Aufgabe >> Ganz oben im Urteilsauszug unten steht der Name der Sammlung in mehreren Sprachen. Schreib alle diese Fassungen auf.

··· Text zum Lesen ···

Sammlung der Entscheidungen des Schweizerischen Bundesgerichts
Collection des arrêts du Tribunal fédéral suisse
Raccolta delle decisioni del Tribunale federale svizzero

BGE 111 IV 12



111 IV 12

3. Urteil des Kassationshofes vom 16. Januar 1985 i.S. X. gegen
Staatsanwaltschaft des Kantons Zürich (Nichtigkeitsbeschwerde) Regeste

    Art. 55 StGB; Landesverweisung.

    Der Strafrichter hat bei der Anordnung der Landesverweisung nicht
vorfrageweise zu prüfen, ob die Nebenstrafe sich nach den Bestimmungen
des Asylrechts durchsetzen lässt oder ob der Täter nach AsylG die
weitere Tolerierung seines Aufenthaltes in der Schweiz beanspruchen
kann. Allenfalls aus dem Asylrecht sich ergebende Einwände sind erst in
jenem Zeitpunkt zu prüfen, in welchem feststeht, dass die angeordnete
Landesverweisung nicht infolge Bewährung bei probeweisem Aufschub
weggefallen ist, sondern vollzogen werden muss.

··· Vorliegendes Material ···

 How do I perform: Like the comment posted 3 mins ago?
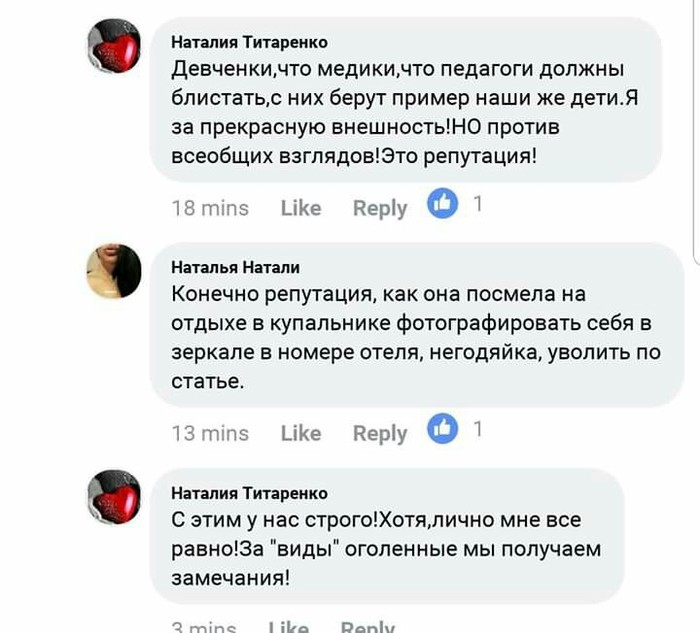point(289,627)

···

Lösung >>
- Sammlung der Entscheidungen des Schweizerischen Bundesgerichts
- Collection des arrêts du Tribunal fédéral suisse
- Raccolta delle decisioni del Tribunale federale svizzero